For instance, when writing a simple intra-procedural data-flow analysis using the monotone framework, the user has to use one of CFG's concrete implementations or provide their own implementation for that interface. The pre-implemented LLVMBasedCFG should usually do the job and can be used out-of-the-box.

The inter-procedural call-string approach and the IFDS/IDE frameworks solve a concrete analysis based on an inter-procedural control-flow graph. Depending on the analysis's needs, a forward- or backward ICFG graph may be used. For instance, if a backward analysis is required, the LLVMBasedBackwardICFG has to be used. However, most of the time the LLVMBasedICFG should work just fine.

It is also possible to provide a custom implementation of the ICFG interface if necessary. In that case, a user just needs to provide another class. The implementation must at least implement the interface that is defined by the ICFG interface.
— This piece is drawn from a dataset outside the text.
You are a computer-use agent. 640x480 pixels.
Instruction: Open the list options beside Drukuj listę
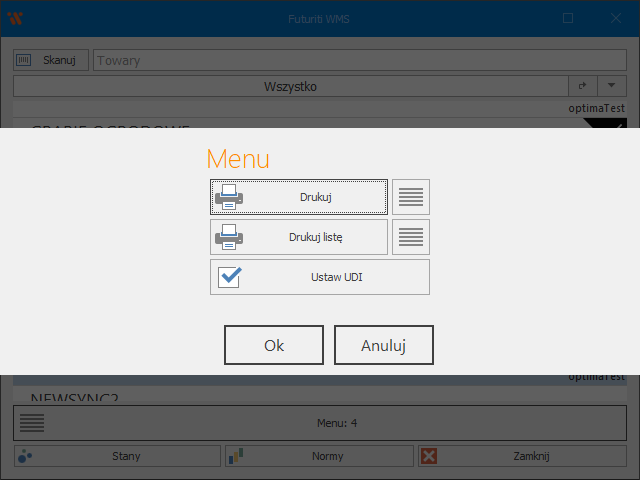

Important template parameters

The code for the data-flow solvers as well as the additional helper analyses is written in a very generic way. For that reason we use a lot of template parameters and type aliases. In the following, we describe the most important template parameters and type alias names:

  • D | d_t: Data-flow fact --- Specifies the type of an individual data-flow fact that is propagated through the program under analysis. While analyzing LLVM IR, in most cases the type const llvm::Value * will suffice; for more specialized analyses, custom types may be required. An example for this can be found in the IDESecureHeapPropagation.
  • N | n_t: (Control-flow) Node --- Specifies the type of a node in the (inter-procedural) control-flow graph and can be though of as an individual statement or instruction of the program. When using an analysis targeting LLVM IR, it will always be const llvm::Instruction *.
  • F | f_t: Function --- Specifies the type of functions. Represents a function in the code under analysis. When using an analysis targeting LLVM IR it will always be const llvm::Function *.
  • T | t_t: (User-defined) type --- Specifies the type of a user-defined (i.e. struct or class) data type. This often corresponds with the const llvm::StructType* and is used by the LLVMTypeHierarchy.
  • V | v_t: (Pointer) value --- Specifies the type of pointers. In most cases this will correspond to the const llvm::Value * type. This parameter is used by the Pointer Analysis that generates Points-to/Alias information for our analysis.
  • C | c_t: Intra-procedural control flow --- Specifies the type of the control-flow graph to be used. This is usually one of the included graphs that is located in the include/phasar/PhasarLLVM/ControlFlow folder which implements the CFG interface or a custom type that implements the same interface.
  • I | i_t: Inter-procedural control flow --- Specifies the type of the inter-procedural control-flow graph to be used. This is usually one of the included graphs that is located in the include/phasar/PhasarLLVM/ControlFlow folder which implements the ICFG interface or a custom type that implements the same interface.
  • db_t: IRDB --- Specifies the type of IR database that provides access to the code under analysis. Usually LLVMProjectIRDB.
  • L | l_t: Lattice element --- Specifies the type of the value lattice for IDE problems. This is the the value computation domain where IDE's edge functions operate on. When using IFDS, one does not have to worry about this type, since it is automatically chosen for the analysis writer as:
    enum class BinaryDomain {
        BOTTOM,
        TOP
    };

Type Parameter Bundles for Data-Flow Analysis

To avoid having to specify lots of template parameters for a concrete client data-flow analysis, we use an AnalysisDomain type that bundles all type parameters that are important to data-flow analysis. For a concrete analysis, one can specify a domain by declaring a new domain type that inherits from AnalysisDomain and overrides the type aliases (default is void). The bundle is then used as a template parameter to provide the problem description with your chosen configuration of the types mentioned above. Make sure to make your types usable in your analysis by including:

using ProblemType =
      ProblemDescription<MyNewAnalysisDomain>;
  using typename ProblemType::d_t;
  using typename ProblemType::db_t;
  using typename ProblemType::f_t;
  using typename ProblemType::i_t;
  using typename ProblemType::l_t;
  using typename ProblemType::n_t;
  using typename ProblemType::t_t;
  using typename ProblemType::v_t;

Where ProblemDescription is a placeholder for the name of the actual abstract problem class e.g. IDETabulationProblem.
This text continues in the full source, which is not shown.